[Estratto del documento]
Sullo sfondo, a sinistra, l’edificio con le porte spalancate è il Tempio di Giano, inaugurato secondo il mito dal re Numa Pompilio: il tempio veniva lasciato aperto in tempo di guerra per permettere al dio di uscire ed assistere i suoi soldati, mentre restava chiuso in tempo di pace perché il protettore dell'Urbe non potesse uscirne.
[modifica] Lettura iconologica
Rubens visse durante anni di terribili guerre per l’Europa (Guerra dei trent'anni, Guerra civile inglese), viaggiando di corte in corte come diplomatico, e volle dipingere questo quadro allegorico come monito contro gli effetti distruttivi della guerra. La forma allegorica era infatti efficace ed immediata, ma nello stesso tempo priva di qualsiasi riferimento agli eserciti realmente in campo in quel periodo.
La scelta di dei dell’Olimpo greco è dunque motivata da un preciso richiamo simbolico.
[/Estratto del documento]
(Consegna 1): Secondo l'estratto, quale re avrebbe inaugurato il Tempio di Giano stando al mito?
(Consegna 2): Trascrivi dall'estratto il passo compreso tra "Sullo sfondo, a" e "non potesse uscirne.", estremi inclusi.
(Consegna 3): Riscrivi in forma più breve il paragrafo dell'estratto che comincia con "Rubens visse durante anni", mantenendone i fatti principali.
Per rispondere usa soltanto l'estratto.
[Materiale fornito]
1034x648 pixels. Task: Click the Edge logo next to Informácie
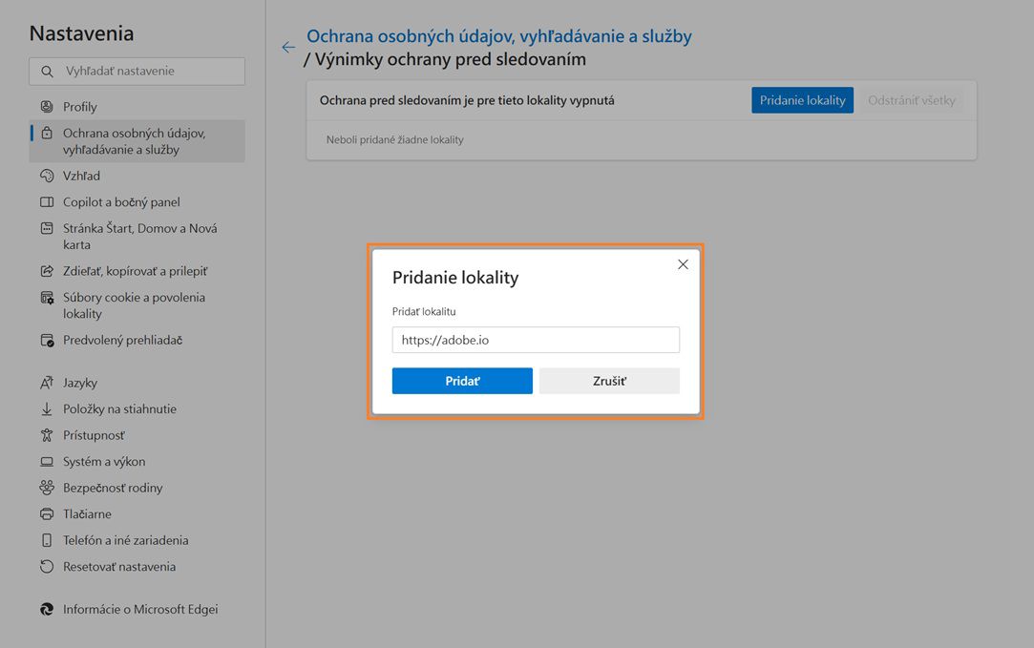[47, 609]
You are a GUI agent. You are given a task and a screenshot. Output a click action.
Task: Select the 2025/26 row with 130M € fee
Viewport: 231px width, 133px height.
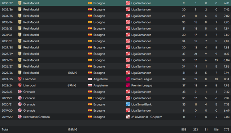(116, 73)
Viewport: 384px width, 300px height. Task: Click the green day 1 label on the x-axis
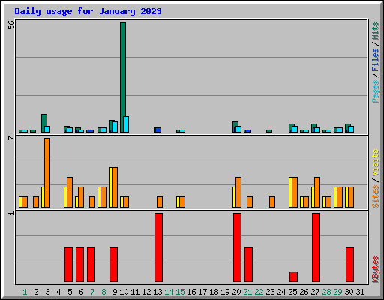(25, 292)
[/Materiale fornito]
(Spazio risposta 1): Il re Numa Pompilio.

(Spazio risposta 2):
Sullo sfondo, a sinistra, l’edificio con le porte spalancate è il Tempio di Giano, inaugurato secondo il mito dal re Numa Pompilio: il tempio veniva lasciato aperto in tempo di guerra per permettere al dio di uscire ed assistere i suoi soldati, mentre restava chiuso in tempo di pace perché il protettore dell'Urbe non potesse uscirne.

(Spazio risposta 3): Rubens visse in anni di guerre terribili per l'Europa, come la Guerra dei trent'anni e la Guerra civile inglese, e viaggiò di corte in corte come diplomatico. Dipinse questo quadro allegorico come monito contro gli effetti distruttivi della guerra. Scelse l'allegoria perché era efficace e immediata e non faceva riferimento agli eserciti allora in campo.